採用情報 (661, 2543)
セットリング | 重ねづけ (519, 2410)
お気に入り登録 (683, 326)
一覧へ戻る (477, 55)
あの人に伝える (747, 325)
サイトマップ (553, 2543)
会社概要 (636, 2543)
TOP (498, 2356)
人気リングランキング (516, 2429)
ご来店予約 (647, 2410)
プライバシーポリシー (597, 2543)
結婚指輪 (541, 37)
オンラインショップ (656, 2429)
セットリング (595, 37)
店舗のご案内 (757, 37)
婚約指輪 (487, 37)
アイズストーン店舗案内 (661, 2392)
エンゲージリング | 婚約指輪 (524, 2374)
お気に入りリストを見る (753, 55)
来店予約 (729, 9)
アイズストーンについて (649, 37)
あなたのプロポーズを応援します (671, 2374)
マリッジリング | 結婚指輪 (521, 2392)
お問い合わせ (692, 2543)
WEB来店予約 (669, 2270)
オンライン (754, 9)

--

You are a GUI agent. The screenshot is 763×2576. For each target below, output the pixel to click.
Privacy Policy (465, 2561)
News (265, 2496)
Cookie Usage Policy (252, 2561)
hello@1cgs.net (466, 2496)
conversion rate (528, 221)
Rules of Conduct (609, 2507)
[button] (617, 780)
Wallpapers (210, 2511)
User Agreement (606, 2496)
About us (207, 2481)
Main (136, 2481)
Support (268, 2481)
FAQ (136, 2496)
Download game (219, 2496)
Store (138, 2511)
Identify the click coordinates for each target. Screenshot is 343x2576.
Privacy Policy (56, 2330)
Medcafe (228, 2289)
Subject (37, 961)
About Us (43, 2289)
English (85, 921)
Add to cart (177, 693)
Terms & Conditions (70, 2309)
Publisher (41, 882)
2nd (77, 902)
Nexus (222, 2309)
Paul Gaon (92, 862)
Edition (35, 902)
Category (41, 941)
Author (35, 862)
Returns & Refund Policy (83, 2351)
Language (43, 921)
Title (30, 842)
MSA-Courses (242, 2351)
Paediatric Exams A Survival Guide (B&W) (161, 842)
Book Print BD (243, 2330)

* [Required work] Scan the records above for the word "each" and return every line where it occurs.

* [Exercise output]
You are a GUI agent. The screenshot is 763×2576. For each target below, output the pixel to click.
Identify the click coordinates for each target. Screenshot is 343x2576.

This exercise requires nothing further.